The systemic toxicities experienced in this study with concurrent Docetaxel and radiotherapy were mild and manageable. These toxicities never interfered treatment process. One patient lost life during the treatment period and exact cause of death was unrelated to therapy and primary disease condition.

The locoregional response during first follow up at 6 wk after completion of treatment was complete response in 70% and partial response in 15% patients. The initial complete response seen in our study is superior to that seen in the Intergroup trial [18] with Cisplatin and 5-Fluorouracil where it was 49% and RTOG trial [19] using single agent Cisplatin where it was 71%. In general as this regimen has comparable loco-regional response and complications, with lower risk of systemic toxicities like febrile neutropenia, neurological and cardiological complications, no renal damage and no dose limiting toxicities makes it a very feasible and an attractive option. Unlike Cisplatin containing regimens it is not contraindicated in patients with low creatinine clearance and moreover, this regimen does not need ambulatory pumps, central venous access, or prolonged hospitalization as for infusional 5-Fluorouracil.

Therefore this schedule along with the convenience of once weekly infusion as outpatient makes this regimen a good, suitable and feasible alternative to platinum and infusional 5-Fluorouracil which is presently the standard regimen for chemoirradiation in head and neck malignancy.
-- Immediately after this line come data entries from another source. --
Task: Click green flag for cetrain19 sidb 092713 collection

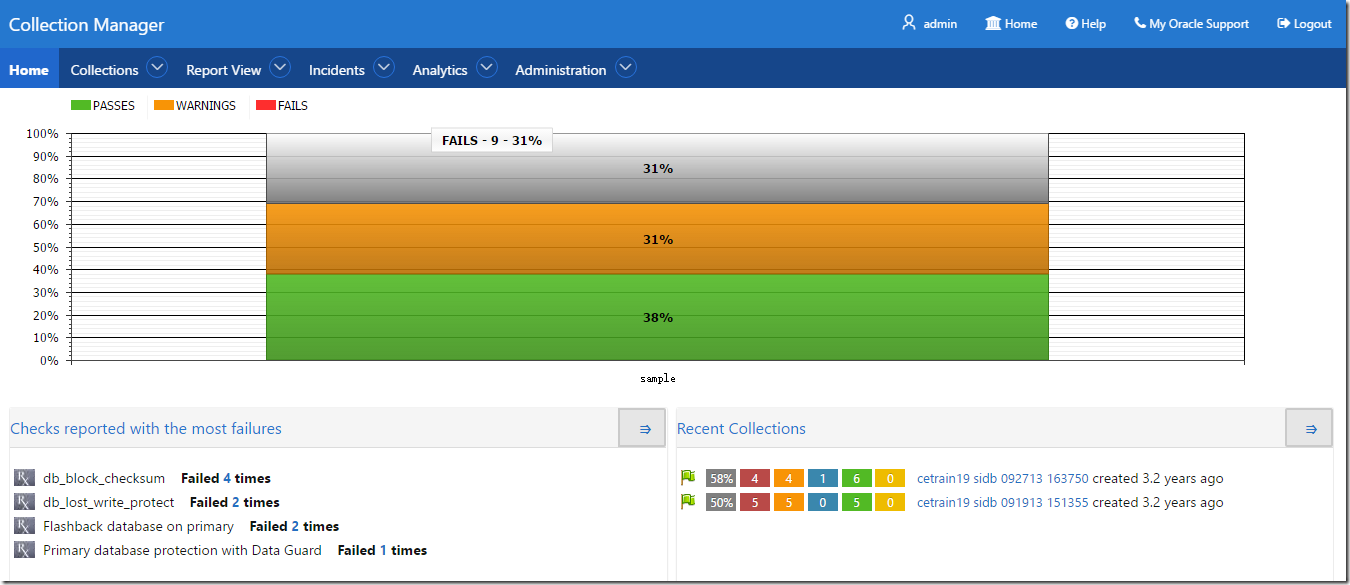Action: [688, 478]
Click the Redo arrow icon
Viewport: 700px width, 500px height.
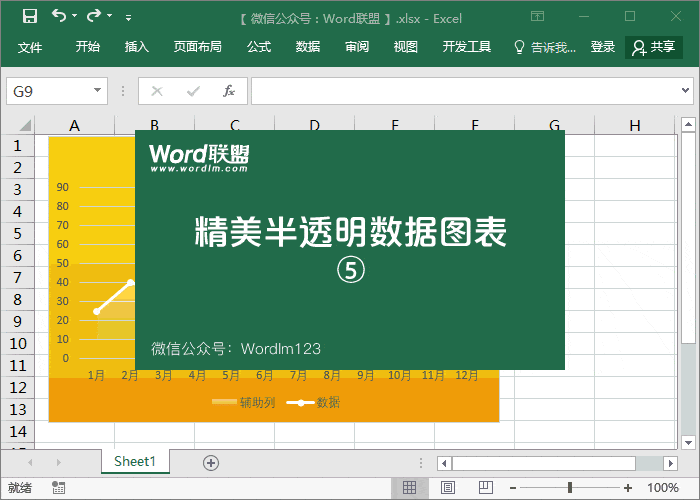94,16
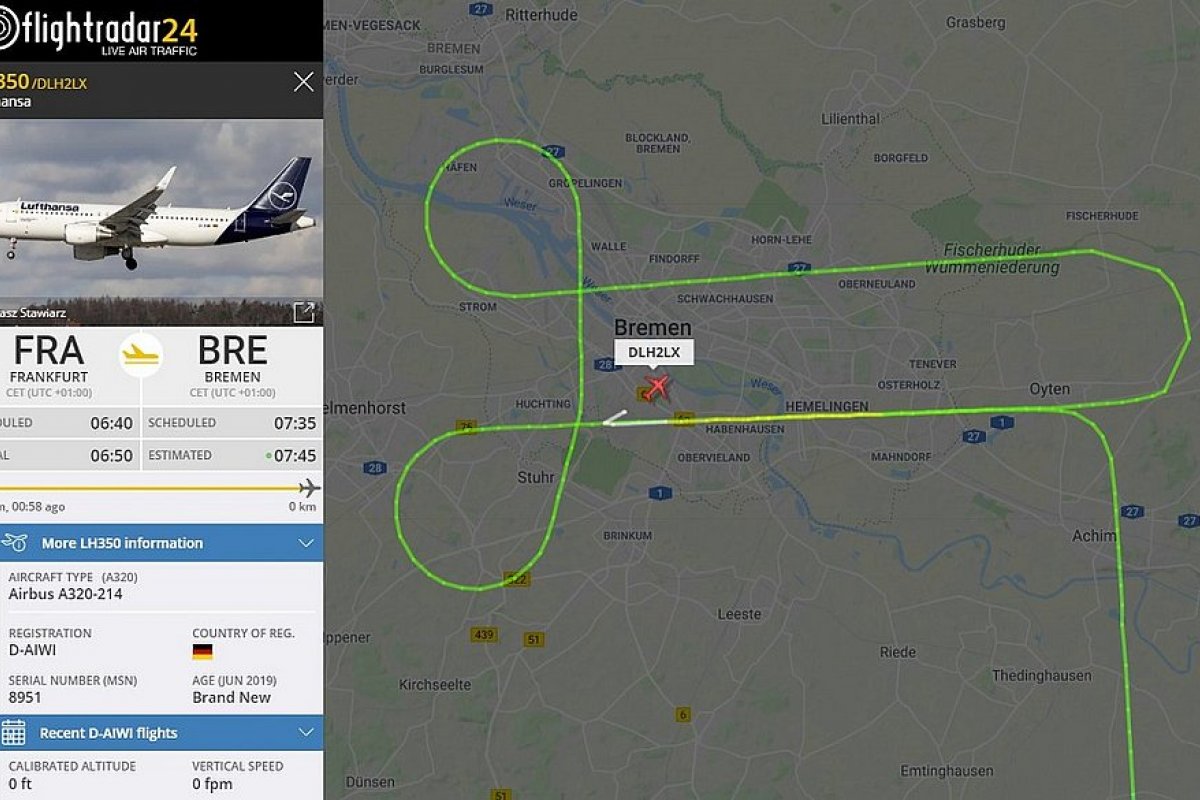
Task: Open the Recent D-AIWI flights section
Action: point(161,732)
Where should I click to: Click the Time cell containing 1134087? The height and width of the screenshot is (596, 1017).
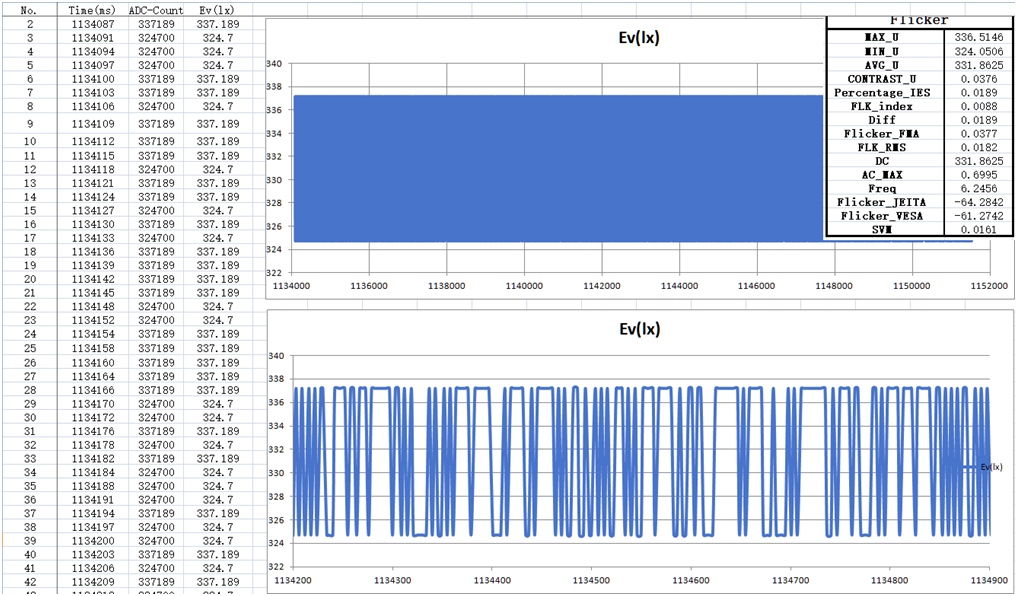[x=92, y=23]
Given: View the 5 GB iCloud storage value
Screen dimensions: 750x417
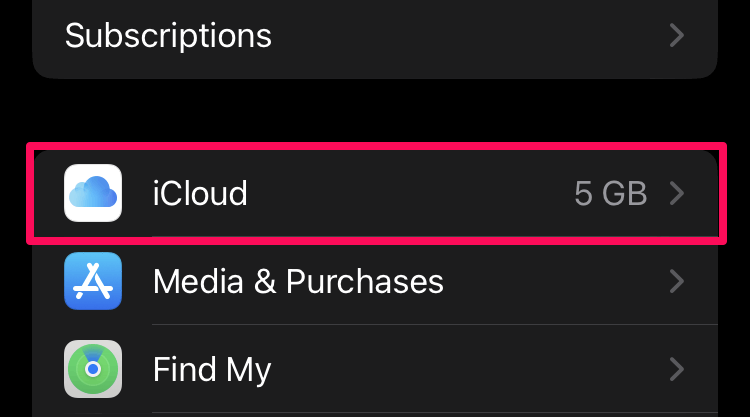Looking at the screenshot, I should coord(611,193).
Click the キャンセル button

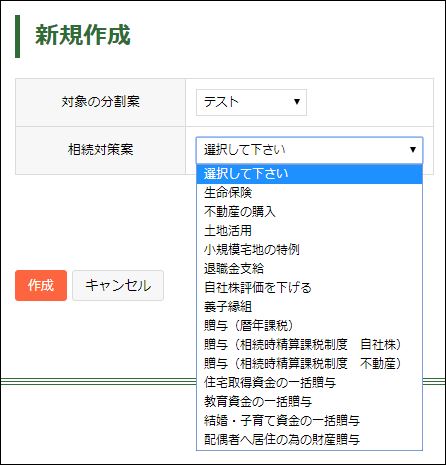(118, 285)
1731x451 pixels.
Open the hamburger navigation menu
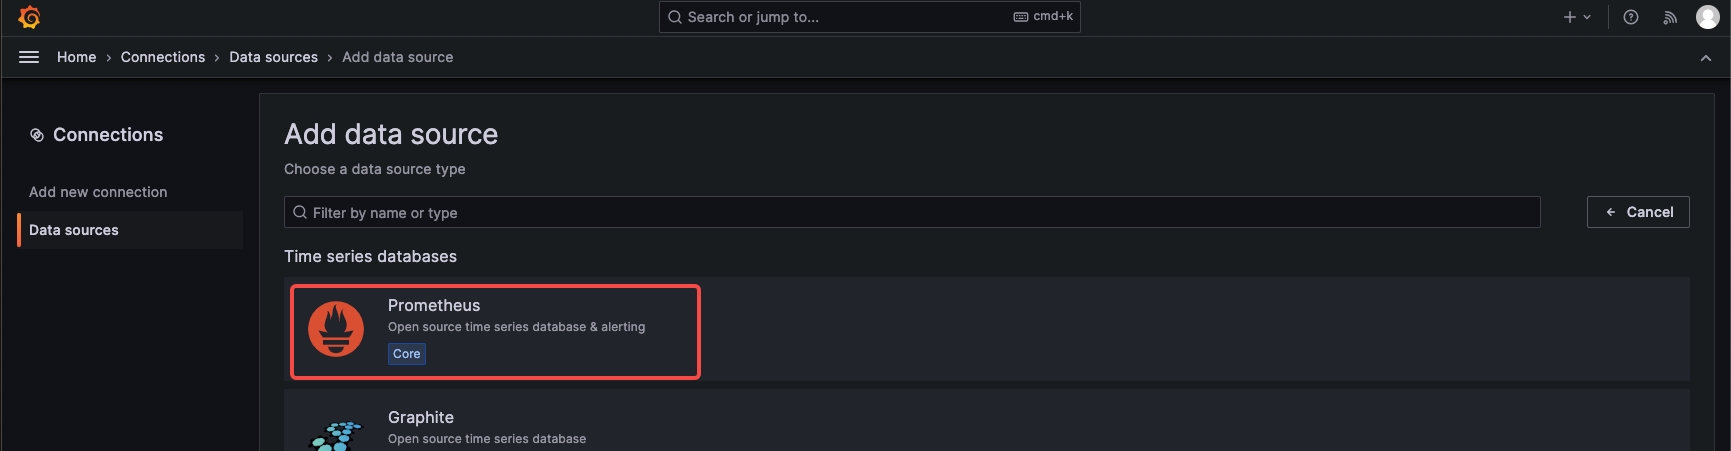tap(29, 57)
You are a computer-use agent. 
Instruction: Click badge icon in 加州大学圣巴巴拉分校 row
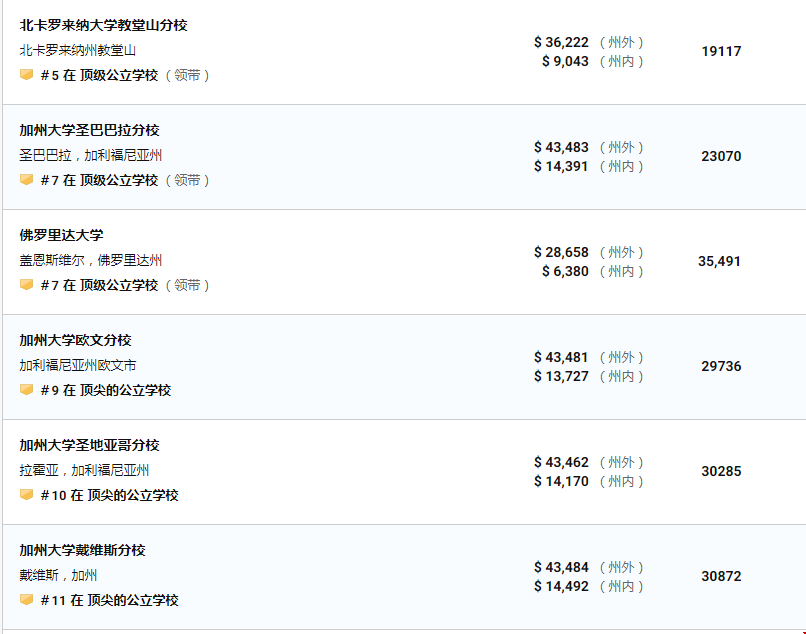click(x=27, y=180)
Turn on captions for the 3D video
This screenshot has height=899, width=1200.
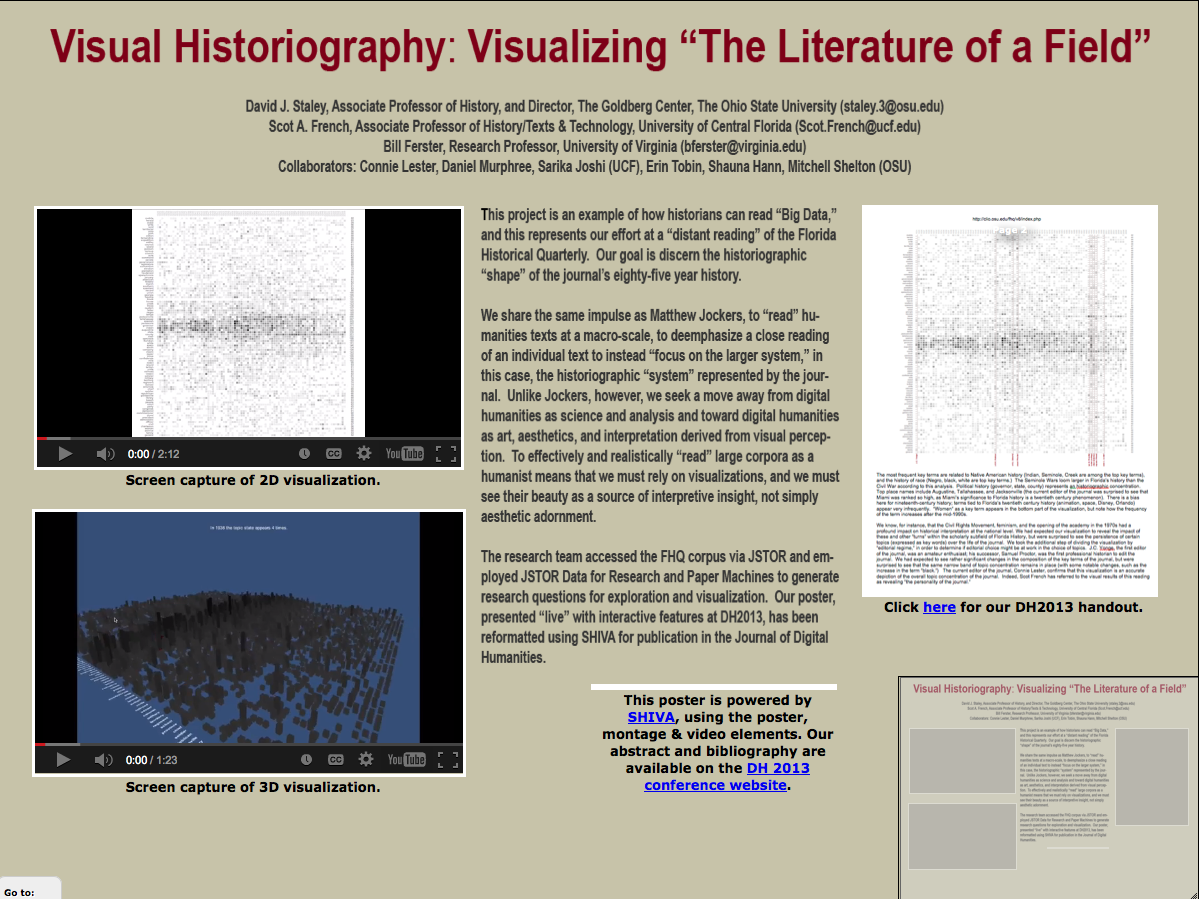(334, 760)
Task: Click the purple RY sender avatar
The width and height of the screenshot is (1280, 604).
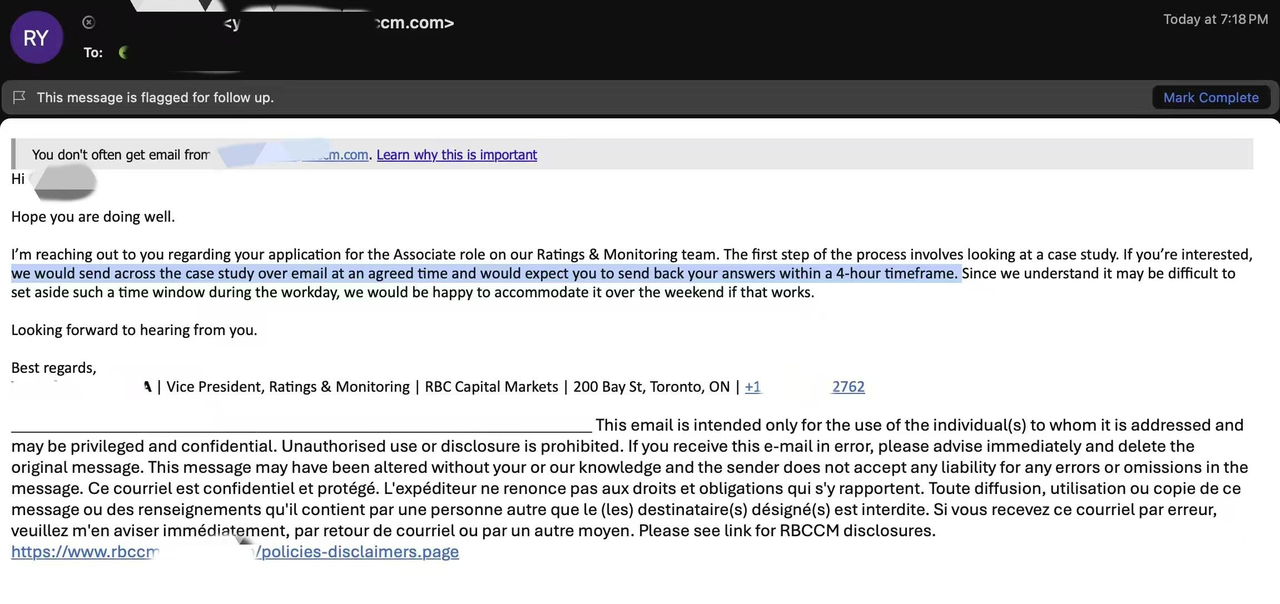Action: (36, 38)
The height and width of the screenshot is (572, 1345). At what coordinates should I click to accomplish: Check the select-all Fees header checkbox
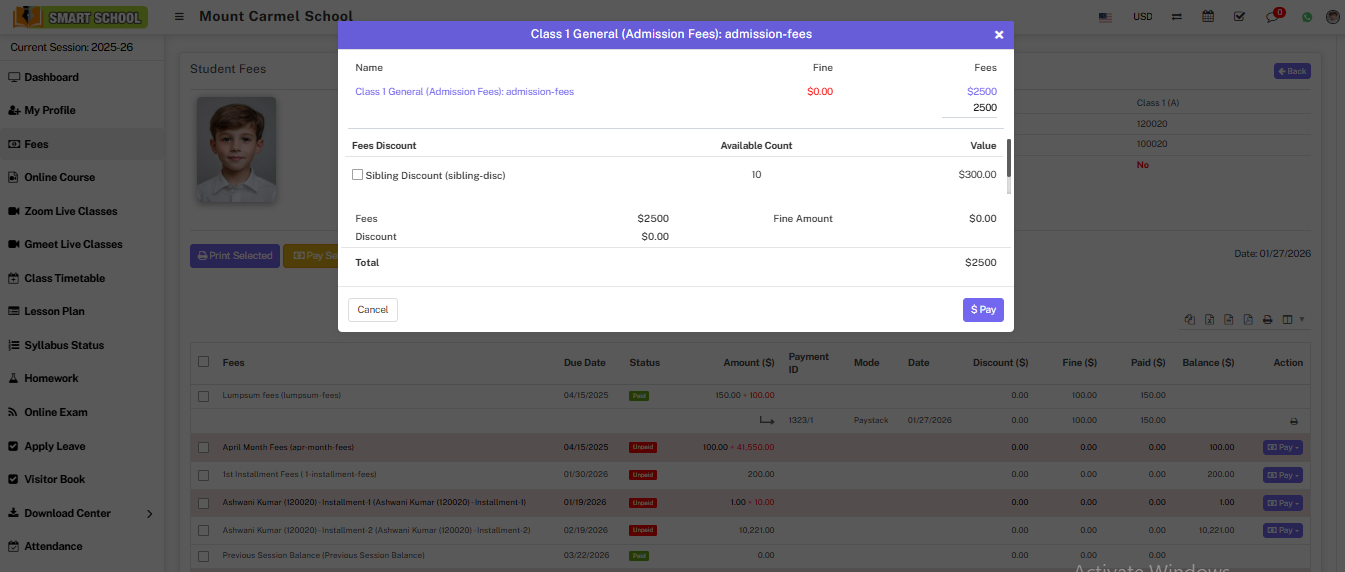point(204,362)
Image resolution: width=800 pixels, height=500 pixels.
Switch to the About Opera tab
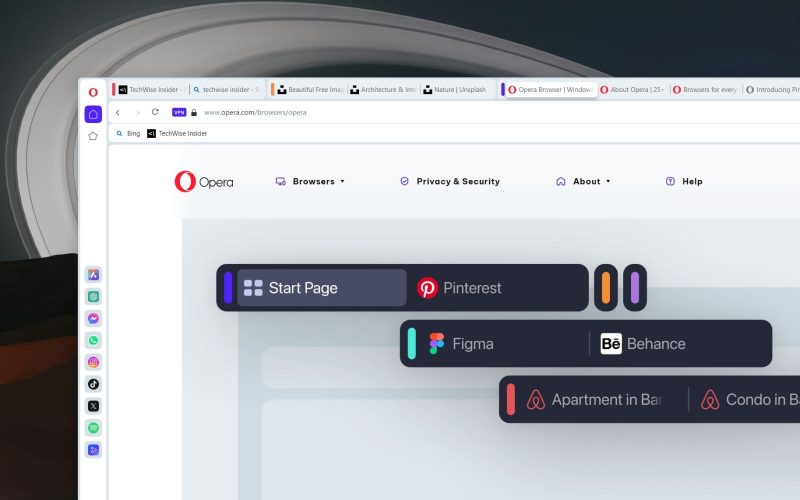click(633, 90)
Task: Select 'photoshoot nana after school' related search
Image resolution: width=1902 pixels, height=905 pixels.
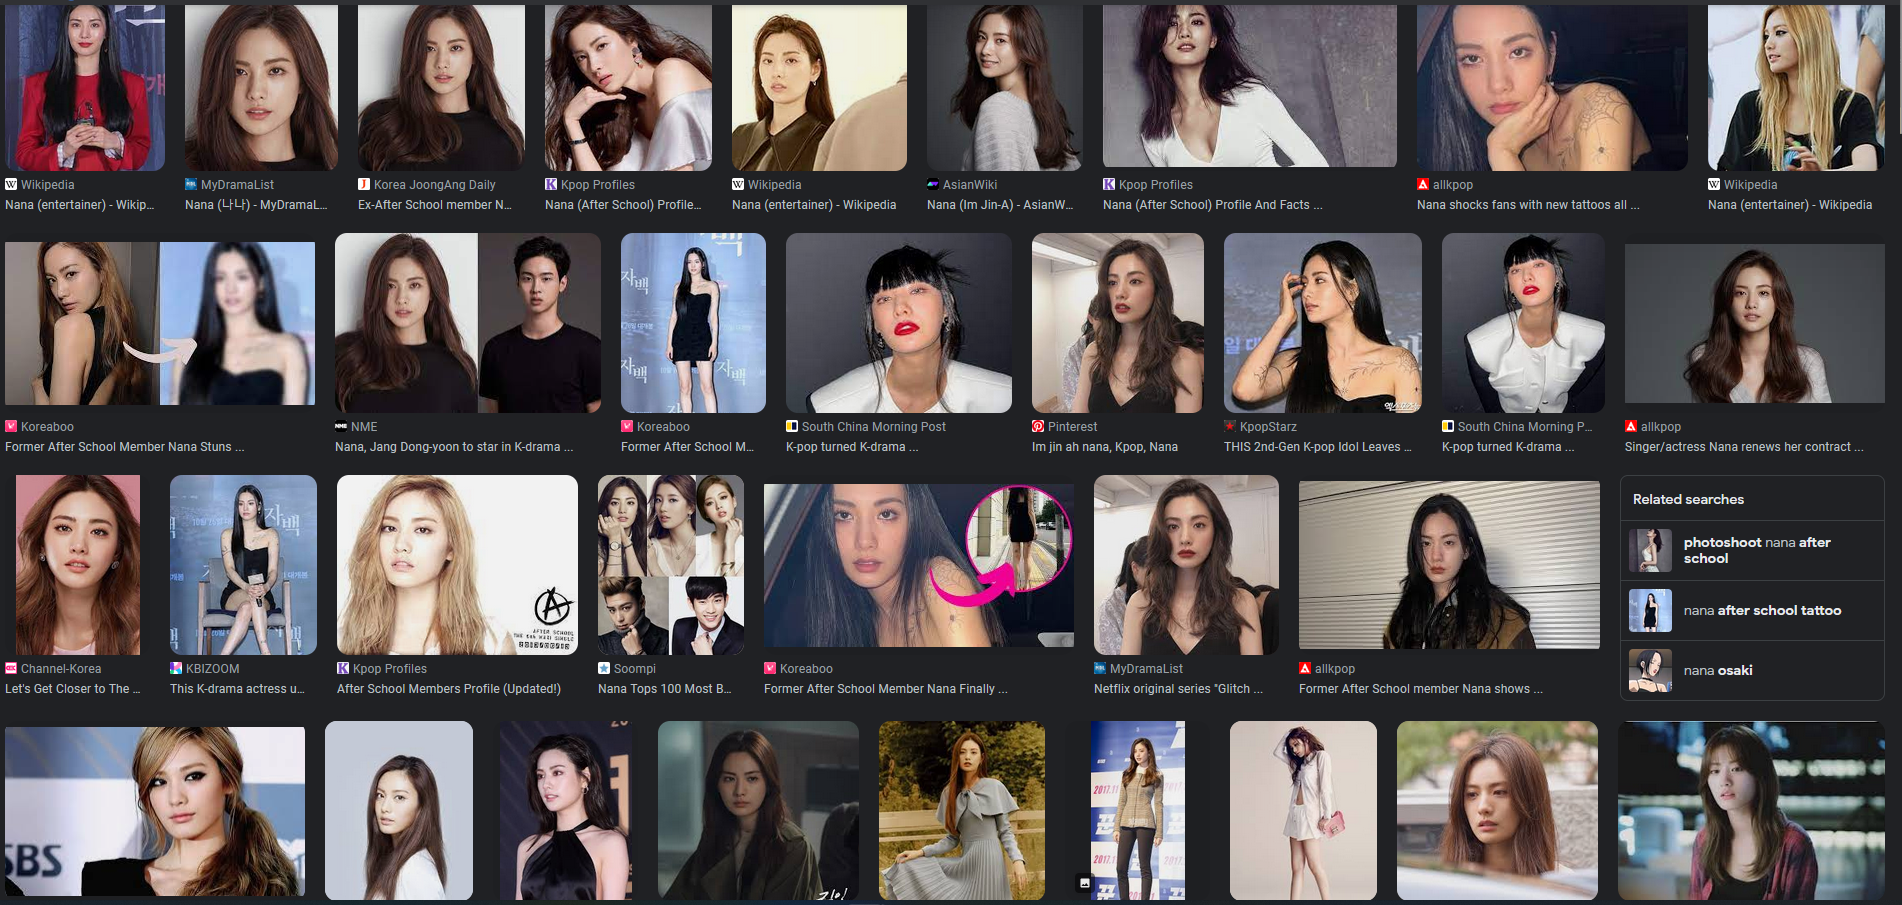Action: [1756, 550]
However the late toxicities, long term response and survival need to be followed up.

Conclusion

In this study, chemoirradiation using weekly Docetaxel for locally advanced inoperable head and neck cancer, major toxicities like mucositis and dermatitis were comparable to other studies with no dose limiting or unacceptable complications. Initial overall response seen was good. Weekly Docetaxel of 15mg/sqm concurrent with radiotherapy was well tolerated by majority of our patients with a favorable toxicity profile and good efficacy. Concurrent Docetaxel is a feasible option in head and neck malignancy. The late toxicities, long term benefits and survival need to be evaluated.